Christine Iwanski February 14, 2012 at 06:07 PM
I live a block away from an Elementary school and people blow the stop sign like it's cool. The stop sign also doubles as the bus stop. It's only a matter of time before a car rams the back of the school bus or hits a child crossing to get on/off of it.
Lorri February 15, 2012 at 02:07 AM
Earl, I have to agree with you, on the speeding problem in Cranberry area. Daily I feel like I am on an race track. Stops signs mean nothing.School buses red lights , mean stop, but people run right thur. Does any body realize, that there are children crossing the road! Cell phones, news papers & make up, is done behind the wheel.WHY? Why? What has happened to people? I use to enjoy shopping in CT, but choose not to dael with the traffic, the rude drivers and value my life. How do I know all this about Cranberry Twp,, because....... I drive one of thoses school buses, that picks up your children, fight the trafffic, People running my red light, and hope in my life time,, I never see a child hit by a car. Every day is a gamble.
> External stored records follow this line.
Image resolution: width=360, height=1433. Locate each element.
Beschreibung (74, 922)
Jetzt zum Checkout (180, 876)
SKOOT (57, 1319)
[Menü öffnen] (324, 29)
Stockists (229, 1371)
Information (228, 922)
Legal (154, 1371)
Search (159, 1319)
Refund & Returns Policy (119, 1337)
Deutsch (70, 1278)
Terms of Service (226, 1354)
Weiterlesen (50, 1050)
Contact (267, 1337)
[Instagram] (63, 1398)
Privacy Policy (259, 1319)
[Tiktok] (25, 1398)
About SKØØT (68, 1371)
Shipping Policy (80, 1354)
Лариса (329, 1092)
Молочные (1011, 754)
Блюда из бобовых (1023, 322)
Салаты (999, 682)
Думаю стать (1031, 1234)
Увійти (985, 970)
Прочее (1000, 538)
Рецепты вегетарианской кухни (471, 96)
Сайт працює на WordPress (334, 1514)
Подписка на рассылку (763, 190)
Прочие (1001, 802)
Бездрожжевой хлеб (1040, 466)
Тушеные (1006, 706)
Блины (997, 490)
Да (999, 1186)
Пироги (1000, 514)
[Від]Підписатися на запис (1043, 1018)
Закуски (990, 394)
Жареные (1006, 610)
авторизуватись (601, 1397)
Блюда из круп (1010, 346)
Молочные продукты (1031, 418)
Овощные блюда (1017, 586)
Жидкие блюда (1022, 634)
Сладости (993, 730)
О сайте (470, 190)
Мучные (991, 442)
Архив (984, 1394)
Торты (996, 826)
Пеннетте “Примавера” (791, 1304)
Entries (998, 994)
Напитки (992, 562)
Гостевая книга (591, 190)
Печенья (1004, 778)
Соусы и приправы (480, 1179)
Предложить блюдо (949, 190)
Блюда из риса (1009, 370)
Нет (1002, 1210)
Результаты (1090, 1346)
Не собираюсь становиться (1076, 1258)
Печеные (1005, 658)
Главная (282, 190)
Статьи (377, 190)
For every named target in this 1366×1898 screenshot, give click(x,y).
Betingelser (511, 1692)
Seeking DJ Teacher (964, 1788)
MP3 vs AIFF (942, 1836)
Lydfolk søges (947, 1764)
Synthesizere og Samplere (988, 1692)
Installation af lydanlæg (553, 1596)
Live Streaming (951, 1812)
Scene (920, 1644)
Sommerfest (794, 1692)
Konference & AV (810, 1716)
I wonder where the Ct police are also, as I never see them either,, Please!!! people Stop, look, listen and slow down...
Lorri February 15, 2012 at 02:10 AM
Well Said KS
JJ February 15, 2012 at 02:34 AM
Every neighborhood in America feels that it alone has a speeding problem that needs special attention. Hiring a new LEO solely for that purpose is a solution looking for a problem. Rather than citing anecdotes, cite some facts. Where does Cranberry stand against communities of equal size and LEO staffing for accidents and/or injuries due to speeding. It's my own anecdata, but I'll wager Cranberry is no better or worse than anywhere else. So what's the problem? I'm enjoying the NIMBY-ness in these comments. Everyone sees the problem in their neighborhood by people passing through...so where are these speeders coming from? They're the same people who complain when it's happening in their backyard but are happy to put the pedal to the metal when they're not in their own neighborhood. Earl (and others), I don't disagree that speeding is a problem and it's good to see an HOA try to take some action, but hiring someone just for that purpose might not be the best use of money. Now, hiring someone fulltime to watch the 19/228 light for red light runners...that's another story... :)
JenD February 15, 2012 at 01:42 PM
228 / 19? With all due respect, who cares. The common theme and concern of this article in neighborhood speeding and keeping children safe. In our neighborhood, Southridge Estates, a speeding teenager crossed over the side walk while driving, ran down 2 trees, a mailbox, & hit a parked car in a driveway. What If the weather had been nice that day & my children were riding scooters or using sidewalk chalk. People - this situation is a ticking time bomb. Unfortunately, people drive well over 40mph+ in our neighborhood, I wish I was exaggerating. As parents of small children, our level of anxiety is incredibly high when our children play in the yard, only a few steps away from drivers who would surely be unable to stop if our child chased a ball into the road. Patients are running thin in Southridge Estates. We have had it with people cutting through Seven Fields, our own speeding neighbors, & the CT police that have chosen to ignore this situation after several pleas and complaints. Spend a few hurs in these neighborhood, hand out some tickets, send a message. The current message says, "We don't care about the safety of your kids".